Re: Some problems about cascading replication

From: Heikki Linnakangas <heikki(dot)linnakangas(at)enterprisedb(dot)com>
To: Simon Riggs <simon(at)2ndQuadrant(dot)com>
Cc: Fujii Masao <masao(dot)fujii(at)gmail(dot)com>, PostgreSQL-development <pgsql-hackers(at)postgresql(dot)org>
Subject: Re: Some problems about cascading replication
Date: 2011-08-16 14:56:13
Message-ID: 4E4A850D.1000202@enterprisedb.com
Views: Raw Message | Whole Thread | Download mbox | Resend email
Thread:
Lists: pgsql-hackers

On 16.08.2011 16:25, Simon Riggs wrote:
> On Tue, Aug 16, 2011 at 9:55 AM, Fujii Masao<masao(dot)fujii(at)gmail(dot)com> wrote:
>
>> When I tested the PITR on git master with max_wal_senders> 0,
>> I found that the following inappropriate log meesage was always
>> output even though cascading replication is not in progress.
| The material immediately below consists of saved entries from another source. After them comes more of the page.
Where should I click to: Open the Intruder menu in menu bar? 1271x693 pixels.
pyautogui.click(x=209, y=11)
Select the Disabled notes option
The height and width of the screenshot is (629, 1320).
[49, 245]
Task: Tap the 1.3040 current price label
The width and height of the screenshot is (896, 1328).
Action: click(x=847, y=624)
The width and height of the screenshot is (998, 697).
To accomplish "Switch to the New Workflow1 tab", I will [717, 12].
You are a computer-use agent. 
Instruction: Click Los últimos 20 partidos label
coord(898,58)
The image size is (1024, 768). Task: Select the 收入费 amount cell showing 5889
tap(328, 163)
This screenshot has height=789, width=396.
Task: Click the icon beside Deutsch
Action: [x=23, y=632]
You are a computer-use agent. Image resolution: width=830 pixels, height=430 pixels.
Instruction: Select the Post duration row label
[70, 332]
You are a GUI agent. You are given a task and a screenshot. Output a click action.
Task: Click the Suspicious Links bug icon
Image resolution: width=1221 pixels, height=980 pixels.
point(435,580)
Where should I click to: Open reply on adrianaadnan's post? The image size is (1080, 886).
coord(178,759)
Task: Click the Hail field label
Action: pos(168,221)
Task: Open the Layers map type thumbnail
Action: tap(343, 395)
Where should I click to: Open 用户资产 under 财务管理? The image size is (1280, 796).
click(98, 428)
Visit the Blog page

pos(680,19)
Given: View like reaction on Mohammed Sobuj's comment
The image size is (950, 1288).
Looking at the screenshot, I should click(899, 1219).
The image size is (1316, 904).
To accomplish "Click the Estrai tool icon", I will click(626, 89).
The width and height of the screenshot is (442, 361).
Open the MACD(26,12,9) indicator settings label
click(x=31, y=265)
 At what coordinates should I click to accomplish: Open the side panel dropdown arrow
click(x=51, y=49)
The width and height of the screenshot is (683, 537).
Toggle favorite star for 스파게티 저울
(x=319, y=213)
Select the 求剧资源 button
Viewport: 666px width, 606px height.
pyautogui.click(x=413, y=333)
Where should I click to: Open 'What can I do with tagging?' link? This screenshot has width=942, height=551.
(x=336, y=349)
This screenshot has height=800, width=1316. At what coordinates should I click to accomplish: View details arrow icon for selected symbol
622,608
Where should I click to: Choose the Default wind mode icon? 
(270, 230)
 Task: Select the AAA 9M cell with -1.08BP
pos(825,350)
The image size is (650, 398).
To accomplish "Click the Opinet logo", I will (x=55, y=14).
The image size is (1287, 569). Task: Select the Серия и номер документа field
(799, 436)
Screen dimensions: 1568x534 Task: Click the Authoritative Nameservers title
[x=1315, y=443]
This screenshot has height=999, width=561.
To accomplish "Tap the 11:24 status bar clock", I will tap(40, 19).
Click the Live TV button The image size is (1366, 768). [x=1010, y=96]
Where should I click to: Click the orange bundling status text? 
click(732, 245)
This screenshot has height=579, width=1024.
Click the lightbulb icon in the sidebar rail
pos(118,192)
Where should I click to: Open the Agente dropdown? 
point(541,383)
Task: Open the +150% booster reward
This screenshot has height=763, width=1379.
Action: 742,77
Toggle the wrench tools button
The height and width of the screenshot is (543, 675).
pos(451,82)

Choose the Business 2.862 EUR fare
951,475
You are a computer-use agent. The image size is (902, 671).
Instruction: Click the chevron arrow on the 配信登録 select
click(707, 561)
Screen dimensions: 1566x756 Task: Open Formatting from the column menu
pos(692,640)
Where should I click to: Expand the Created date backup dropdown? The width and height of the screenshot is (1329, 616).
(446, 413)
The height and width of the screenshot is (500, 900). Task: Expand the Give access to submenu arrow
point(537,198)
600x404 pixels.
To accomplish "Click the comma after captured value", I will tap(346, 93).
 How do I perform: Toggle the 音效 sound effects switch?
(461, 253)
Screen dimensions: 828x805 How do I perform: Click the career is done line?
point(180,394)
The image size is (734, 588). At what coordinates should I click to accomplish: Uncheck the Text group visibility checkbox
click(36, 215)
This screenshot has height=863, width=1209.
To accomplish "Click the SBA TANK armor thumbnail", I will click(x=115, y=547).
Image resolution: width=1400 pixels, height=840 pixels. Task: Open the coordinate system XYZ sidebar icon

Attached
>> patch fixes this problem.
>>
>> LOG: terminating all walsender processes to force cascaded
>> standby(s) to update timeline and reconnect
>>
>> When making the patch, I found another problem about cascading
>> replication; When promoting a cascading standby, postmaster sends
>> SIGUSR2 to any cascading walsenders to kill them. But there is a
>> orner-case where such walsender fails to receive SIGUSR2 and
>> survives a standby promotion unexpectedly. This happens when
>> postmaster sends SIGUSR2 before the walsender marks itself as
>> a WAL sender, because postmaster sends SIGUSR2 to only the
>> processes marked as a WAL sender.
>>
>> To avoid the corner-case, I changed walsender so that it checks
>> whether recovery is in progress or not again after marking itself
>> as a WAL sender. If recovery is not in progress even though the
>> walsender is cascading one, it does the same thing as SIGUSR2
>> signal handler does, and then exits later. Attached patch also includes
>> this fix.
>
> Looks like valid problems and appropriate fixes to me. Will commit.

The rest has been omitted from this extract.